# DONATING EGGS AND FSH LEVELS



## Just a girl (Mar 6, 2008)

Hi ladies,
I haven't posted on here since joining, but we have made a decision and are hoping to begin IVF through egg sharing at woking nuffield as soon as all the tests are carried out and we are given the go ahead.  During our initial consultation with the nurse she mentioned my fsh levels from my last test were a bit high for someone of my age as the read 9.1, but I should be around 5-6, the test was carried out in march 07, I have since found out through my GP that my very first fsh level test (carried out in 06 was only 2.0) so does anyone know what the highest level is where you can still be a donor?  I am starting to worry as it seems to be quite a jump in a year, is a bit of fluctuation in the levels normal?


----------



## TwoBumps (Nov 22, 2007)

Hi there!
Don't worry, levels can go up & down from one cycle to the next.
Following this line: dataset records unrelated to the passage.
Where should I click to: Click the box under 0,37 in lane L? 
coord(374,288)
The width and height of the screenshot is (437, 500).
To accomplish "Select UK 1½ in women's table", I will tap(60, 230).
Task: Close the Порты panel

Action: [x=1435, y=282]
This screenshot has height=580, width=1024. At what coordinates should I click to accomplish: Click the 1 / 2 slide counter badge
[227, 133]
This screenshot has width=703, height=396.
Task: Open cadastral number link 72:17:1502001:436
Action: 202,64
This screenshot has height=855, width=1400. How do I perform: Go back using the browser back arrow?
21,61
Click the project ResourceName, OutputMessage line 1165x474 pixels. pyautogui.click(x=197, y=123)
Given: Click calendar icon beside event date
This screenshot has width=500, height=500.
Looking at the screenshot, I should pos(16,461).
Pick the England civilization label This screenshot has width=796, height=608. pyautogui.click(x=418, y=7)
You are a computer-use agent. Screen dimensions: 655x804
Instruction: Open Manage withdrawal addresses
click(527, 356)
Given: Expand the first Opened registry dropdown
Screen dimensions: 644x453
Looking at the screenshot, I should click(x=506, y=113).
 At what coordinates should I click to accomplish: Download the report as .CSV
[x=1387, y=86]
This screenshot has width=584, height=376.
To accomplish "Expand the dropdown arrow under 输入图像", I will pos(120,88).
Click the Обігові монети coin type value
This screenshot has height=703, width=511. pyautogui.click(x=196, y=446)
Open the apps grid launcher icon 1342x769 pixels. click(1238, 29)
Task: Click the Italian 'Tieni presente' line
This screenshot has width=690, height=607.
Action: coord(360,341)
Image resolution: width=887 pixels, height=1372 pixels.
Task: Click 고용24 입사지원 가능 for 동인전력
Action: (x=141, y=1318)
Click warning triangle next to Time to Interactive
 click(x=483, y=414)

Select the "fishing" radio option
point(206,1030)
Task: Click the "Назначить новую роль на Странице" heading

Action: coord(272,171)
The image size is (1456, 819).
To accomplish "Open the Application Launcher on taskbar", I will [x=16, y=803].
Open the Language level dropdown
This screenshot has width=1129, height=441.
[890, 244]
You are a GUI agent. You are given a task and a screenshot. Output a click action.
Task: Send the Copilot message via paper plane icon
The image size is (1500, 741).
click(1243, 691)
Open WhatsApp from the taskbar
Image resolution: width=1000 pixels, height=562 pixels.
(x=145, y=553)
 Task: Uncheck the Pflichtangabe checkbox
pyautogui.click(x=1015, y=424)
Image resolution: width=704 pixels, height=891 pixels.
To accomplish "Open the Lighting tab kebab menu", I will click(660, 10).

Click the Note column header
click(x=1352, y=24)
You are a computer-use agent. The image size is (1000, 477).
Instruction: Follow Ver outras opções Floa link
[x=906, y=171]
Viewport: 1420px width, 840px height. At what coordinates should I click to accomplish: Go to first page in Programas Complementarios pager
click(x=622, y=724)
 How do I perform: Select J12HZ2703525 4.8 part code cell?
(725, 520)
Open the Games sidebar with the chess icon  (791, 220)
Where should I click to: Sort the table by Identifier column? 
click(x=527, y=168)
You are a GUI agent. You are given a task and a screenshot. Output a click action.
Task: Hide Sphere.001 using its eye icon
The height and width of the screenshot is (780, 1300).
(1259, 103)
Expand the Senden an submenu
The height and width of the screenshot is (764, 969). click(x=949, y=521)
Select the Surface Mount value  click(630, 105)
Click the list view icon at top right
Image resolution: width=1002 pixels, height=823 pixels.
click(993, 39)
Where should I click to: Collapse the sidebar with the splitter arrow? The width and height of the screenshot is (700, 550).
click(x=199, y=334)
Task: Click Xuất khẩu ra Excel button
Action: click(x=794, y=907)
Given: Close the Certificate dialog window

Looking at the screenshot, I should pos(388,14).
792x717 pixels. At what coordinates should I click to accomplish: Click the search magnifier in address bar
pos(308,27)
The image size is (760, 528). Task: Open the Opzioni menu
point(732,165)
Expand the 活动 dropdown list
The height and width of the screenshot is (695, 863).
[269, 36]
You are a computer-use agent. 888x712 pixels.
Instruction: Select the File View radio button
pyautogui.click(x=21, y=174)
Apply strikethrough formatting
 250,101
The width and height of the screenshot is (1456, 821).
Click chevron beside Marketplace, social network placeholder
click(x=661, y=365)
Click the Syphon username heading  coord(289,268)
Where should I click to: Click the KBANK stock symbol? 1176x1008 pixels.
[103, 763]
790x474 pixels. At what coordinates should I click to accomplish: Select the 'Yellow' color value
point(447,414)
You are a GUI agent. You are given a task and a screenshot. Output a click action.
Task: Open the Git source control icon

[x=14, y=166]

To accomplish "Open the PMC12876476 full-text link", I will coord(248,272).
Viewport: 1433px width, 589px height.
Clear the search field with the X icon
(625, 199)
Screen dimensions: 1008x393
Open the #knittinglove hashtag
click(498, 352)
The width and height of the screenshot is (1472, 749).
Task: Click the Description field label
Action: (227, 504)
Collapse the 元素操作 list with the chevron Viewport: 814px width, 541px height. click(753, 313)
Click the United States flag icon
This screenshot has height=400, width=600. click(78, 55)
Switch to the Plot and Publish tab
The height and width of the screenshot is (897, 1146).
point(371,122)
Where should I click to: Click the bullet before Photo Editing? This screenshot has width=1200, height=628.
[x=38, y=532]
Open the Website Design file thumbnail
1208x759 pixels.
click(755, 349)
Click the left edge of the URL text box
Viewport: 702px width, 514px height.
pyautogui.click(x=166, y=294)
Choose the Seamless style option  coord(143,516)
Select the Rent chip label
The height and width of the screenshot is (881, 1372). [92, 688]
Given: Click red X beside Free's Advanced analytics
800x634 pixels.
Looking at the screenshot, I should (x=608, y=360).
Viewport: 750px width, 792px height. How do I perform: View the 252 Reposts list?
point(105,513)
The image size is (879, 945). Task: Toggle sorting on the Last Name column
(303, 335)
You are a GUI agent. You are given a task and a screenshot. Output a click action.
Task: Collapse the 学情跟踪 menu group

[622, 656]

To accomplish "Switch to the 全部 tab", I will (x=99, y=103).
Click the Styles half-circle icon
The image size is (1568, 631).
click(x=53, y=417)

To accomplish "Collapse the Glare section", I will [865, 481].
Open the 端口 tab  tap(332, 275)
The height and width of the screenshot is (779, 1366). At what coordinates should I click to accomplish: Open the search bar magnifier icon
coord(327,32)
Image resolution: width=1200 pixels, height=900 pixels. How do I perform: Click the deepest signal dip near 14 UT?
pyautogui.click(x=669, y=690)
I don't know what the acceptable limit is for egg sharing (it might even vary by clinic) but even if you were too high one month, there's nothing to say it wont return to an acceptable level the following month. I egg shared for the 1st time last month & we're currently awaiting the results of our IVF. All the tests drive you crazy as each one is another hurdle, but it's all worth it in the end.
Good luck with your treatment x


----------



## Just a girl (Mar 6, 2008)

Thanks for that! Met with the consultant today and he didnt think my levels should be a prob althought the cut off for donation at Woking is 10! 
Just realised you were due to test today - I hope it was good news, everything crossed for you both, it looks like you have been through a lot! x x


----------



## anna the third (Jan 15, 2008)

were they both definitely day 3?


----------



## Just a girl (Mar 6, 2008)

No I have never been told to do them on day 3, was just told to arrange the blood test between days 1 and 4! Im assuming day 3 is significant?


----------



## anna the third (Jan 15, 2008)

normally day 3
1/4 should be fine though
the prob with day 1 is that it is not necessarily clear that it IS day 1.


----------



## Just a girl (Mar 6, 2008)

Ok, well AF is due fri this week and I need another test so I may well have to wait until day 3 anyway as there is no facilities in my area that offer weekend testing and im trying to avoid another 2hr journey just for a blood test apt!


----------



## anna the third (Jan 15, 2008)

quite right!


----------